The two-part Intelligent Fingerprinting system – consisting of disposable print-collecting cartridges and a portable cartridge reading machine – identifies pre-specified chemicals with a technique called a fluorescence-based lateral flow competition assay. The part of each cartridge where fingertip sweat is imprinted is a cellulose-based paper strip with four pre-applied stripes of protein-bound versions of each drug compound, plus a fifth stripe of a protein-bound control agent. After a print is applied, the cartridge is loaded into the machine, whereupon fluorescently-tagged antibodies specific to each drug are washed over the drug-protein stripes. A sample with no drug present will show the maximum amount of fluorescence because the antibody will have bound to the drug-protein stripe during the wash.

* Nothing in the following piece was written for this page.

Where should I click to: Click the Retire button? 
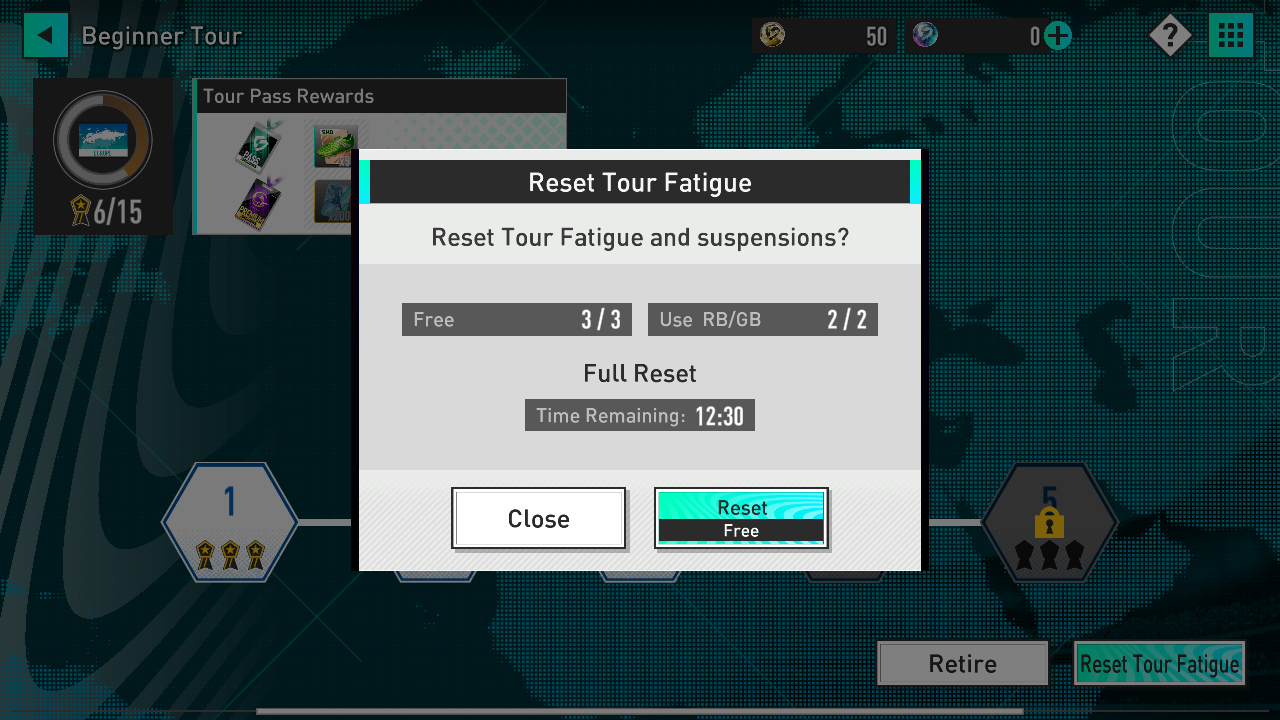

But if one or more drugs are present in the sweat, the antibodies will preferentially bind to these free drug molecules instead of to the protein-drug complex molecules in the stripe, which leads to a less intense fluorescent signal, as measured by the reader. The print collection phase was found to require about five seconds, while the analysis phase is complete after 10 minutes.

According to the authors, the platform is now in regular use in some coroner’s mortuaries and is being adopted by rehabilitation centers, workplaces, and high schools. Additionally, they revealed that proof-of-concept studies are currently being performed for airport screening and for use within prisons and probation services.